(RECORDS PROVIDED Opens)

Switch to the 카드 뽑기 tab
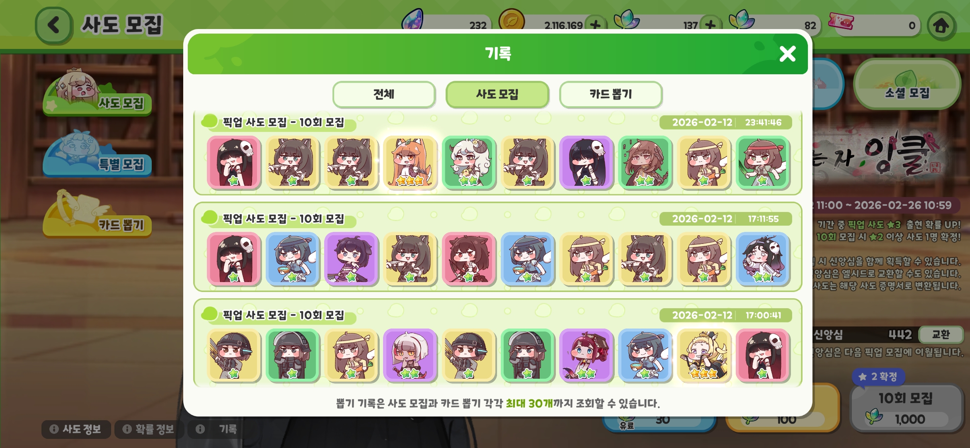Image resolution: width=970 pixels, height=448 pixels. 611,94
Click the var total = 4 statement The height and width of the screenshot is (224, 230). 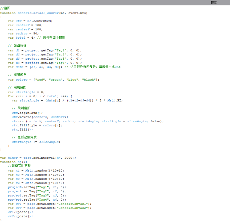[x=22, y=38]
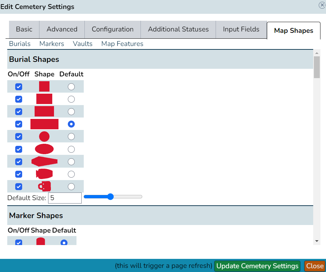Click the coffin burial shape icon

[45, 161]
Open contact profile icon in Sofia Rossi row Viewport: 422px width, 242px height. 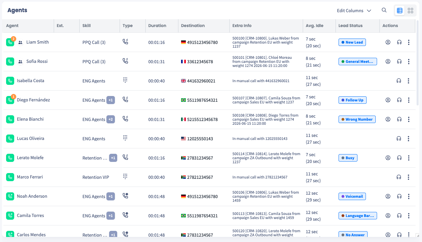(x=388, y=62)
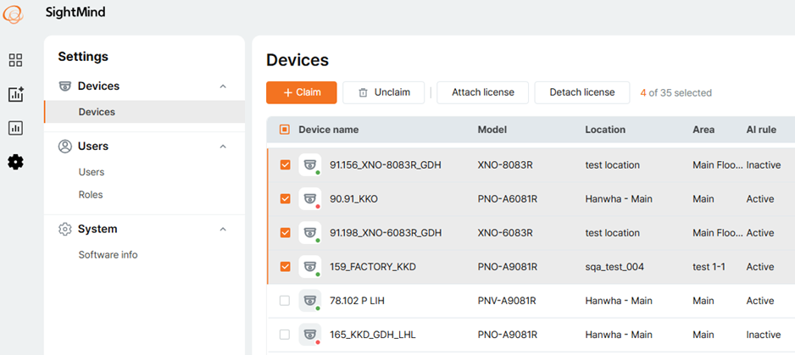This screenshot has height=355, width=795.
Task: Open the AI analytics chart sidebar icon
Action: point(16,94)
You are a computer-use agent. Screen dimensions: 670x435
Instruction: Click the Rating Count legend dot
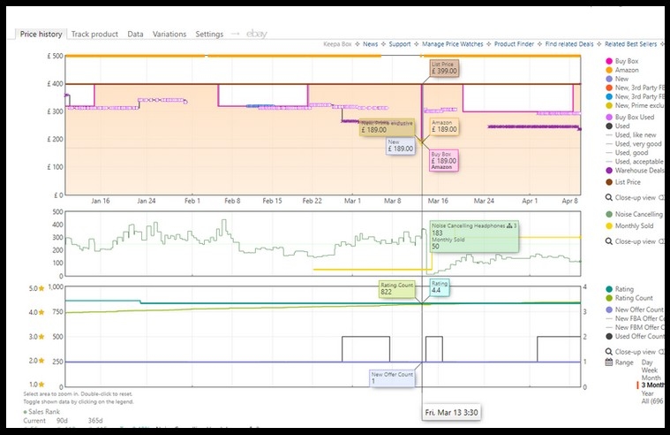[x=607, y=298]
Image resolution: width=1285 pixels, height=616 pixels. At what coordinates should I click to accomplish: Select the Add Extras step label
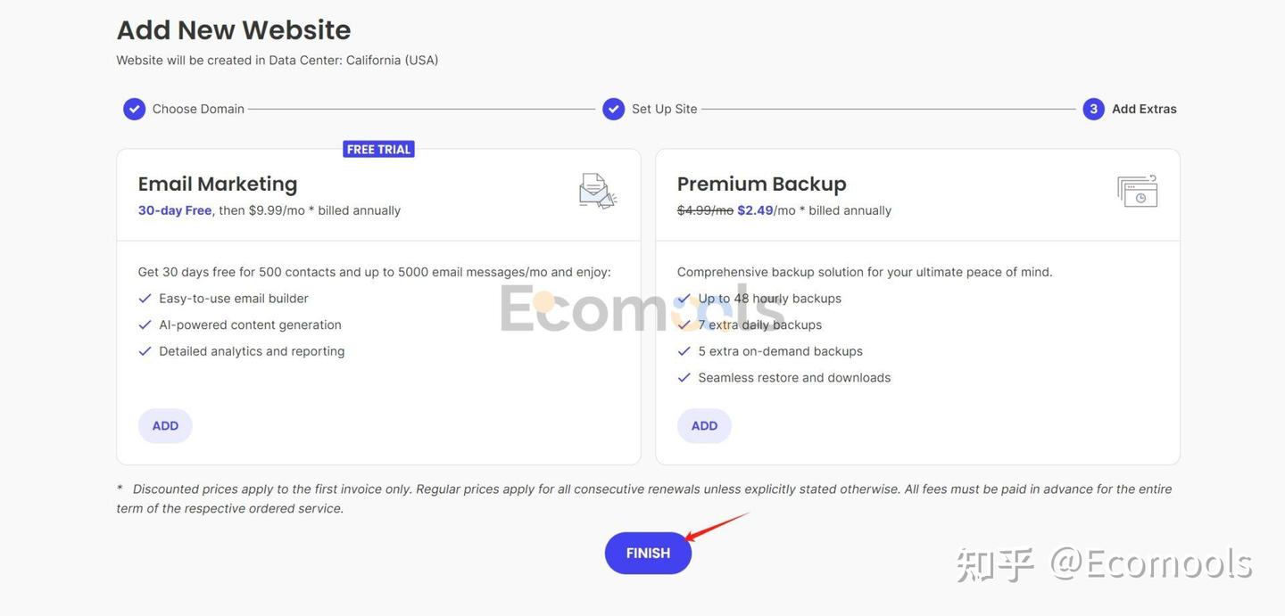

(RECORDS PROVIDED Closes)

- [ABOUT THIS EXERCISE]: Give back exactly the lines from the one with "You are a computer-use" through the end of the records above, inclusive, and omit any pictures.

- [SOLUTION TO THE EXERCISE]:
You are a computer-use agent. Screen dimensions: 670x435
Instruction: Click the Rating Count legend dot
[x=607, y=298]
Image resolution: width=1285 pixels, height=616 pixels. At what coordinates should I click to accomplish: Select the Add Extras step label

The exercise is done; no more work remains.